Read the full article: Debate About Australia's New National Curriculum
(4) The National Curriculum is highly political. It is being pushed by one particular ideology, and is strongly opposed by other ideologies within the current government and even other parties. This opposition within the political area will ensure that it remains a 'political football' for a long time to come, with the likelihood of continuous government interference and change.
On a different level, however, HomeLearn is supportive of some aspects of National Curriculum.

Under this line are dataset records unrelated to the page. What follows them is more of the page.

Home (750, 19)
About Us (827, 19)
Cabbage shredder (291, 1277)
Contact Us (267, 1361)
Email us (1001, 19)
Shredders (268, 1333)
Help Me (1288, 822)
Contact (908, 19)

Firstly, we view it as our mission to support parents in providing curriculum that satisfies moderators, thereby giving parents the freedom to exercise their educational choice to educate at home. If parents are unable to meet the pressure to conform with 'curriculum requirements', they are at risk of losing that freedom (as will all States and both public and private sectors). The HomeLearn program therefore includes curriculum documentation that shows how the work being covered 'fits' with the National Curriculum statements. Parents can be assured that students WILL cover the content topics and concepts as noted in National Curriculum, but NOT necessarily at the precise year level or moment when the central dictate says 'jump'. [See the next FAQ on 'How does the program fit with the Australian Curriculum?']
Secondly, although we developed HomeLearn to initially conform to WA curriculum, which was an excellent model, we are now fully open to students from all states, and the program must provide for them in the same way. We have therefore made sure that the same quality home-based education is available and suitable for those in all states.